What you need to do: In the sawtail catshark excerpt below, which Galeus species is the only aplacental viviparous one?

Excerpt to read:
--- START ---
The two dorsal fins are nearly equal in size and shape, and are placed well back on the body, behind the origins of the pelvic fins. The pectoral fins are fairly large and broad, with angular to rounded corners. The pelvic fins are much smaller, and bear claspers in males; in G. murinus and G. nipponensis, the pelvic fin inner margins are partially fused to form an "apron" over the base of the claspers. The anal fin is elongated and much larger than the pelvic and dorsal fins; its position relative to the pelvic and caudal fins varies from very close to well-spaced. The caudal peduncle can be nearly cylindrical to laterally compressed, depending on species. The caudal fin comprises more or less a quarter of the total length, and is low with a small lower lobe and a ventral notch near the tip of the upper lobe.

The skin is thick and densely covered by small, overlapping, well-calcified dermal denticles; each denticle has a leaf-shaped crown with a horizontal ridge and three teeth on the posterior margin. There is a prominent, saw-like crest of enlarged denticles along the dorsal margin of the caudal fin. G. murinus and G. springeri also have a similar crest along the ventral margin of the caudal fin. Galeus species are typically grayish or brownish above and lighter below, and most have a pattern of darker saddles and/or blotches along the back and tail. The interior of the mouth may be light or dark.

==Biology and ecology==
Natural history data is scant for most Galeus species. They feed on various types of invertebrates and fishes on or near the bottom. In Suruga Bay, the dietary compositions of G. eastmani and juvenile G. nipponensis differ significantly, suggesting there is reduced interspecific competition between co-occurring Galeus species. Reproductive modes within the genus are notably diverse: while most species are oviparous and lay encapsulated eggs on the sea floor, there is a single aplacental viviparous species (G. polli) that retains eggs internally and gives live birth. Among the oviparous species, most (e.g. G. murinus, G. nipponensis) exhibit single oviparity, in which only a single egg matures within each of the female's oviducts at a time. In contrast, a few species such as G. atlanticus and G. melastomus exhibit multiple oviparity, in which several eggs can mature within each oviduct simultaneously. Single oviparity is considered to be the basal condition, while multiple oviparity and aplacental viviparity are thought to be more derived.

==Human interactions==
Sawtail catsharks pose no danger to humans and have little economic value, though varying numbers are caught incidentally by deepwater commercial fisheries. Some of the larger species, such as G. melastomus and G. polli, are occasionally utilized for meat, fishmeal, and/or leather. The International Union for Conservation of Nature (IUCN) has listed G. atlanticus and G. mincaronei, both of which have very restricted distributions, as Near Threatened and Vulnerable respectively.
--- END ---
Record excerpts:
--- START ---
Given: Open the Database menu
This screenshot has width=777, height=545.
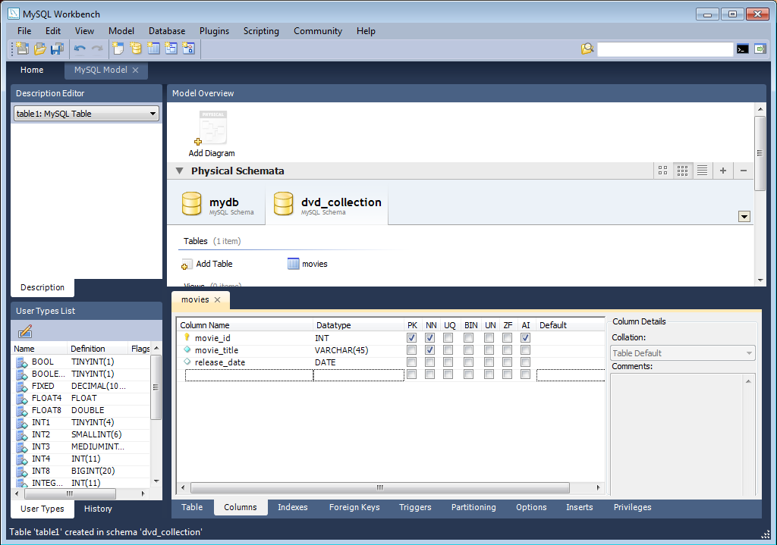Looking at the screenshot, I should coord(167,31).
--- END ---
--- START ---
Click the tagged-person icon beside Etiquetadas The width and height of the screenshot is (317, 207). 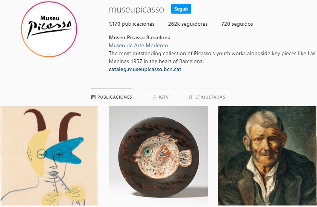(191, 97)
--- END ---
Solution for this problem: G. polli